■ Prompt A
Do these statements agree with the Couche-Tard notes announcement? Answer yes or no for each and quote the words of the text that decide it. (i) The notes offering closed on January 22, 2020. (ii) The notes due 2050 carry an interest rate of 3.800%. (iii) The notes are secured obligations of Couche-Tard.
■ Prompt B
In the Couche-Tard notes announcement, how does Couche-Tard expect to use the net proceeds from the sale of the notes?
■ Prompt C
Continue the Couche-Tard notes announcement from where it stops.

■ Quoted passage
○ ○ ○
On January 22, 2020, Alimentation Couche-Tard, the Canadian leader in the convenience store industry, announced that it has priced US$750 M principal amount of 2.950% Senior Unsecured Notes due 2030 and US$750 M principal amount of 3.800% Senior Unsecured Notes due 2050 in a private offering that is exempt from the registration requirements of the U.S. Securities Act of 1933, as amended. The Notes offering closed on January 27, 2020. The Notes are direct unsecured obligations of Couche-Tard and will rank on an equal footing with all other outstanding unsecured and unsubordinated indebtedness of Couche-Tard and will be guaranteed on a senior unsecured basis by certain of Couche-Tard’s wholly-owned subsidiaries who are guarantors under Couche-Tard’s senior credit facilities.
Couche-Tard expects to use the net proceeds from the sale of the Notes to repay certain amounts outstanding under its senior credit facilities and for general corporate purposes.
○ ○ ○
■ Records supplied
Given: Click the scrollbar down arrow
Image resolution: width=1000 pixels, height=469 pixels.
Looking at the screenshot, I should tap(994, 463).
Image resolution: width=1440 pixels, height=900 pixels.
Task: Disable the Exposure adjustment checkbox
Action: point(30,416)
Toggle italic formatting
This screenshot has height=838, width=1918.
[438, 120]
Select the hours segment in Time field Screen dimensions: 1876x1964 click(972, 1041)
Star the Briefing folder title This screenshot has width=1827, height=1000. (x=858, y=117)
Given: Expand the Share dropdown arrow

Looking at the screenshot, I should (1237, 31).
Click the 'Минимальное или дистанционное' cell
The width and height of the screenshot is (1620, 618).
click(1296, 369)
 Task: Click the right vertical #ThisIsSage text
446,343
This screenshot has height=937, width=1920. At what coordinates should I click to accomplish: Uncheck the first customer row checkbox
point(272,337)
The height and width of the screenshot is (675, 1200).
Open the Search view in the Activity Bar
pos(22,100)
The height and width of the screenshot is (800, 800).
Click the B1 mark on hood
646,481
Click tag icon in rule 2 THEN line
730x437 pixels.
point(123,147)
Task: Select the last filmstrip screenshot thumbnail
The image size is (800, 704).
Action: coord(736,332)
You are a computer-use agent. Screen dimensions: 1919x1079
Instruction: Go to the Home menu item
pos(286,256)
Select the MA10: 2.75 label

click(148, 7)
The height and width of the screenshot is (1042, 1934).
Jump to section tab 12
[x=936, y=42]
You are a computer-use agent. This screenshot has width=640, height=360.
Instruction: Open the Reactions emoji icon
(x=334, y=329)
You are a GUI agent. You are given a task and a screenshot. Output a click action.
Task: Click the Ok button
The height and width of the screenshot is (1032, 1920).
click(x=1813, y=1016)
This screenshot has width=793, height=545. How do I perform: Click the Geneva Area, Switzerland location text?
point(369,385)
○ ○ ○
■ Answer section A
(i) No: "The Notes offering closed on January 27, 2020."
(ii) Yes: "US$750 M principal amount of 3.800% Senior Unsecured Notes due 2050"
(iii) No: "The Notes are direct unsecured obligations of Couche-Tard"

■ Answer section B
It expects to use them to repay certain amounts outstanding under its senior credit facilities and for general corporate purposes.

■ Answer section C
In addition to being the leader in the Canadian convenience store industry, Couche-Tard is the largest independent convenience store operator in terms of the number of company-operated stores in the United States. In Europe, it is a leader in convenience store and road transportation fuel retail in the Scandinavian countries, in the Baltic countries, as well as in Ireland, and has an important presence in Poland. Couche-Tard has a global network of more than 14,800 stores in more than 25 countries.
A Fasken team composed of Jean-Pierre Chamberland, Sébastien Bellefleur and Claude Jodoin acted as Canadian counsel to the placing agents in connection with this private offering.